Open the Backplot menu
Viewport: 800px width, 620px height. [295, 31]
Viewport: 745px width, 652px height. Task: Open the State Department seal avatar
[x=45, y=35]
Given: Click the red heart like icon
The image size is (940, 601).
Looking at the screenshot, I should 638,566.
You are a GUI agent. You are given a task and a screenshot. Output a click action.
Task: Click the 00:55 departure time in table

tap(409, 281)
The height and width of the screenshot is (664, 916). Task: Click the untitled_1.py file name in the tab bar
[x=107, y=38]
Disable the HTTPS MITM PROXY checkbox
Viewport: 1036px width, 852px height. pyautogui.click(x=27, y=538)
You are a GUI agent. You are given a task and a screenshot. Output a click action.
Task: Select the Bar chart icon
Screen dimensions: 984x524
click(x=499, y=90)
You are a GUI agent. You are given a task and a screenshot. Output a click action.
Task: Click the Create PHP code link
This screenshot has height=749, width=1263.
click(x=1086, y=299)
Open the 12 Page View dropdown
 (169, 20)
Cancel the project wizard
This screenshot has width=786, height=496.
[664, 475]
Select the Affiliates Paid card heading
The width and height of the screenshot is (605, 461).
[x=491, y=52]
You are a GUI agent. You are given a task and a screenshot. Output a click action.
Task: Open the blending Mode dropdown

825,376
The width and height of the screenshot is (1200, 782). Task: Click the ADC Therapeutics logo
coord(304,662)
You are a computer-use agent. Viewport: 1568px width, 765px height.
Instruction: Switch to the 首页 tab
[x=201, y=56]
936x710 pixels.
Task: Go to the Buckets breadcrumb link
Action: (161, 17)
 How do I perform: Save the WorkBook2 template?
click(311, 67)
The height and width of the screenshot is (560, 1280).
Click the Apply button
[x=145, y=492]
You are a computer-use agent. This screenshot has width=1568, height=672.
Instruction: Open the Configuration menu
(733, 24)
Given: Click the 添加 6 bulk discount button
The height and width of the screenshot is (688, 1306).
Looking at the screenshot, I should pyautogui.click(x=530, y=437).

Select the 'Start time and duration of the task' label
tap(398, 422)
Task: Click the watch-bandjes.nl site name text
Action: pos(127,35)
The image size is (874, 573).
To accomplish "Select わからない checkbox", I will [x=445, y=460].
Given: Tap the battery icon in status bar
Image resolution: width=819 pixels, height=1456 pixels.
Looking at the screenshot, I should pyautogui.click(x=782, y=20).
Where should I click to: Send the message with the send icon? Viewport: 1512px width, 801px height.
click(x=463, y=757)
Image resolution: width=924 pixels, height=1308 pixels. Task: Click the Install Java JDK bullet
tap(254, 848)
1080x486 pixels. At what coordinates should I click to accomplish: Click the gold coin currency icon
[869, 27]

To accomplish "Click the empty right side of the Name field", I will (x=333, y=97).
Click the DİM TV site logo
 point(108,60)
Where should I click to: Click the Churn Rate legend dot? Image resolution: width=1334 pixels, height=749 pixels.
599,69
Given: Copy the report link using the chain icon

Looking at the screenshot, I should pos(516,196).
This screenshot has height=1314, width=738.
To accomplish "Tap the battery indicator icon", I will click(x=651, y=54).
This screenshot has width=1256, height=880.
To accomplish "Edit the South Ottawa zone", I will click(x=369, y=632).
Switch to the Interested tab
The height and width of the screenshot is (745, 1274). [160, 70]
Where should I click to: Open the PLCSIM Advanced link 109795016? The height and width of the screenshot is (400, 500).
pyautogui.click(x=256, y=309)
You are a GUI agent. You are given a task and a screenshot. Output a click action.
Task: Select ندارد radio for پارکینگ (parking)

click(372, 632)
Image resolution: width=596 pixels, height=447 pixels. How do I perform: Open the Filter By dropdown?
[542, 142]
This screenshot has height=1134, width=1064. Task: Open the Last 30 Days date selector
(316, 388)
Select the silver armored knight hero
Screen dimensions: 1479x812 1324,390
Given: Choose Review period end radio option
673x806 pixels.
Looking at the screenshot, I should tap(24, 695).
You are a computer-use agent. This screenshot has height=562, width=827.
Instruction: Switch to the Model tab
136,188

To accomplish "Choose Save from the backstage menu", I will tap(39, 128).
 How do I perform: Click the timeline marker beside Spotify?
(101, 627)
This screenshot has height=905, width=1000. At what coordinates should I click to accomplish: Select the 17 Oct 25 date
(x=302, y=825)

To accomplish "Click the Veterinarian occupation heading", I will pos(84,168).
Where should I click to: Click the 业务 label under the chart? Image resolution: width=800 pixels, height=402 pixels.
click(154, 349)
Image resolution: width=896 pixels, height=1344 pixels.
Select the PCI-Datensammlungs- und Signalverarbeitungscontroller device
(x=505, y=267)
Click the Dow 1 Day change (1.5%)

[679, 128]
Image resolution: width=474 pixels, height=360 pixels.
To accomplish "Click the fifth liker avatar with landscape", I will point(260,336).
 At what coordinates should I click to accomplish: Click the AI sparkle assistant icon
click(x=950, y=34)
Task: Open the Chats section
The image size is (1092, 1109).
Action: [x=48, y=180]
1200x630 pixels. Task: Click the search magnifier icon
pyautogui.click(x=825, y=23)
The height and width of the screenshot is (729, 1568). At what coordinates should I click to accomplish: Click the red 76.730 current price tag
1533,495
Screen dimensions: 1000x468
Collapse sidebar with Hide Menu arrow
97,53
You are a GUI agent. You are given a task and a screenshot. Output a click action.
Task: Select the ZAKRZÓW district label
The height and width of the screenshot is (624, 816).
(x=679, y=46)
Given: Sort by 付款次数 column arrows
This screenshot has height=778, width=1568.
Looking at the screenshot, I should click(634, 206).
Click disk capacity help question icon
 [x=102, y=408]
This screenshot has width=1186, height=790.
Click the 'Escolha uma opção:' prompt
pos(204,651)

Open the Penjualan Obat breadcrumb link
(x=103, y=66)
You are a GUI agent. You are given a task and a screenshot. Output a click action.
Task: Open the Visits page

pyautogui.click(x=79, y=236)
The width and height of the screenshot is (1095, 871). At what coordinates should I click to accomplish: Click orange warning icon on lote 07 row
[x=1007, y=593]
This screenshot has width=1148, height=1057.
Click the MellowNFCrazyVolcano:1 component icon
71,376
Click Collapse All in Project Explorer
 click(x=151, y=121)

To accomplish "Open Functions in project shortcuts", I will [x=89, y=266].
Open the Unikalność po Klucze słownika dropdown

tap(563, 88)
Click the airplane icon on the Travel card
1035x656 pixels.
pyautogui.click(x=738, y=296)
= = = = =
- **What the task asks**:
Using the material above, please reproduce each line exactly.

- **Your solution**:
Open the Backplot menu
Viewport: 800px width, 620px height. [295, 31]
Viewport: 745px width, 652px height. Task: Open the State Department seal avatar
[x=45, y=35]
Given: Click the red heart like icon
The image size is (940, 601).
Looking at the screenshot, I should 638,566.
You are a GUI agent. You are given a task and a screenshot. Output a click action.
Task: Click the 00:55 departure time in table

tap(409, 281)
The height and width of the screenshot is (664, 916). Task: Click the untitled_1.py file name in the tab bar
[x=107, y=38]
Disable the HTTPS MITM PROXY checkbox
Viewport: 1036px width, 852px height. pyautogui.click(x=27, y=538)
You are a GUI agent. You are given a task and a screenshot. Output a click action.
Task: Select the Bar chart icon
Screen dimensions: 984x524
click(x=499, y=90)
You are a GUI agent. You are given a task and a screenshot. Output a click action.
Task: Click the Create PHP code link
This screenshot has height=749, width=1263.
click(x=1086, y=299)
Open the 12 Page View dropdown
 (169, 20)
Cancel the project wizard
This screenshot has width=786, height=496.
[664, 475]
Select the Affiliates Paid card heading
The width and height of the screenshot is (605, 461).
[x=491, y=52]
You are a GUI agent. You are given a task and a screenshot. Output a click action.
Task: Open the blending Mode dropdown

825,376
The width and height of the screenshot is (1200, 782). Task: Click the ADC Therapeutics logo
coord(304,662)
You are a computer-use agent. Viewport: 1568px width, 765px height.
Instruction: Switch to the 首页 tab
[x=201, y=56]
936x710 pixels.
Task: Go to the Buckets breadcrumb link
Action: (161, 17)
 How do I perform: Save the WorkBook2 template?
click(311, 67)
The height and width of the screenshot is (560, 1280).
Click the Apply button
[x=145, y=492]
You are a computer-use agent. This screenshot has width=1568, height=672.
Instruction: Open the Configuration menu
(733, 24)
Given: Click the 添加 6 bulk discount button
The height and width of the screenshot is (688, 1306).
Looking at the screenshot, I should pyautogui.click(x=530, y=437).

Select the 'Start time and duration of the task' label
tap(398, 422)
Task: Click the watch-bandjes.nl site name text
Action: pos(127,35)
The image size is (874, 573).
To accomplish "Select わからない checkbox", I will [x=445, y=460].
Given: Tap the battery icon in status bar
Image resolution: width=819 pixels, height=1456 pixels.
Looking at the screenshot, I should pyautogui.click(x=782, y=20).
Where should I click to: Send the message with the send icon? Viewport: 1512px width, 801px height.
click(x=463, y=757)
Image resolution: width=924 pixels, height=1308 pixels. Task: Click the Install Java JDK bullet
tap(254, 848)
1080x486 pixels. At what coordinates should I click to accomplish: Click the gold coin currency icon
[869, 27]

To accomplish "Click the empty right side of the Name field", I will (x=333, y=97).
Click the DİM TV site logo
 point(108,60)
Where should I click to: Click the Churn Rate legend dot? Image resolution: width=1334 pixels, height=749 pixels.
599,69
Given: Copy the report link using the chain icon

Looking at the screenshot, I should pos(516,196).
This screenshot has height=1314, width=738.
To accomplish "Tap the battery indicator icon", I will click(x=651, y=54).
This screenshot has width=1256, height=880.
To accomplish "Edit the South Ottawa zone", I will click(x=369, y=632).
Switch to the Interested tab
The height and width of the screenshot is (745, 1274). [160, 70]
Where should I click to: Open the PLCSIM Advanced link 109795016? The height and width of the screenshot is (400, 500).
pyautogui.click(x=256, y=309)
You are a GUI agent. You are given a task and a screenshot. Output a click action.
Task: Select ندارد radio for پارکینگ (parking)

click(372, 632)
Image resolution: width=596 pixels, height=447 pixels. How do I perform: Open the Filter By dropdown?
[542, 142]
This screenshot has height=1134, width=1064. Task: Open the Last 30 Days date selector
(316, 388)
Select the silver armored knight hero
Screen dimensions: 1479x812 1324,390
Given: Choose Review period end radio option
673x806 pixels.
Looking at the screenshot, I should tap(24, 695).
You are a computer-use agent. This screenshot has height=562, width=827.
Instruction: Switch to the Model tab
136,188

To accomplish "Choose Save from the backstage menu", I will tap(39, 128).
 How do I perform: Click the timeline marker beside Spotify?
(101, 627)
This screenshot has height=905, width=1000. At what coordinates should I click to accomplish: Select the 17 Oct 25 date
(x=302, y=825)

To accomplish "Click the Veterinarian occupation heading", I will pos(84,168).
Where should I click to: Click the 业务 label under the chart? Image resolution: width=800 pixels, height=402 pixels.
click(154, 349)
Image resolution: width=896 pixels, height=1344 pixels.
Select the PCI-Datensammlungs- und Signalverarbeitungscontroller device
(x=505, y=267)
Click the Dow 1 Day change (1.5%)

[679, 128]
Image resolution: width=474 pixels, height=360 pixels.
To accomplish "Click the fifth liker avatar with landscape", I will point(260,336).
 At what coordinates should I click to accomplish: Click the AI sparkle assistant icon
click(x=950, y=34)
Task: Open the Chats section
The image size is (1092, 1109).
Action: [x=48, y=180]
1200x630 pixels. Task: Click the search magnifier icon
pyautogui.click(x=825, y=23)
The height and width of the screenshot is (729, 1568). At what coordinates should I click to accomplish: Click the red 76.730 current price tag
1533,495
Screen dimensions: 1000x468
Collapse sidebar with Hide Menu arrow
97,53
You are a GUI agent. You are given a task and a screenshot. Output a click action.
Task: Select the ZAKRZÓW district label
The height and width of the screenshot is (624, 816).
(x=679, y=46)
Given: Sort by 付款次数 column arrows
This screenshot has height=778, width=1568.
Looking at the screenshot, I should click(634, 206).
Click disk capacity help question icon
 [x=102, y=408]
This screenshot has width=1186, height=790.
Click the 'Escolha uma opção:' prompt
pos(204,651)

Open the Penjualan Obat breadcrumb link
(x=103, y=66)
You are a GUI agent. You are given a task and a screenshot. Output a click action.
Task: Open the Visits page

pyautogui.click(x=79, y=236)
The width and height of the screenshot is (1095, 871). At what coordinates should I click to accomplish: Click orange warning icon on lote 07 row
[x=1007, y=593]
This screenshot has width=1148, height=1057.
Click the MellowNFCrazyVolcano:1 component icon
71,376
Click Collapse All in Project Explorer
 click(x=151, y=121)

To accomplish "Open Functions in project shortcuts", I will [x=89, y=266].
Open the Unikalność po Klucze słownika dropdown

tap(563, 88)
Click the airplane icon on the Travel card
1035x656 pixels.
pyautogui.click(x=738, y=296)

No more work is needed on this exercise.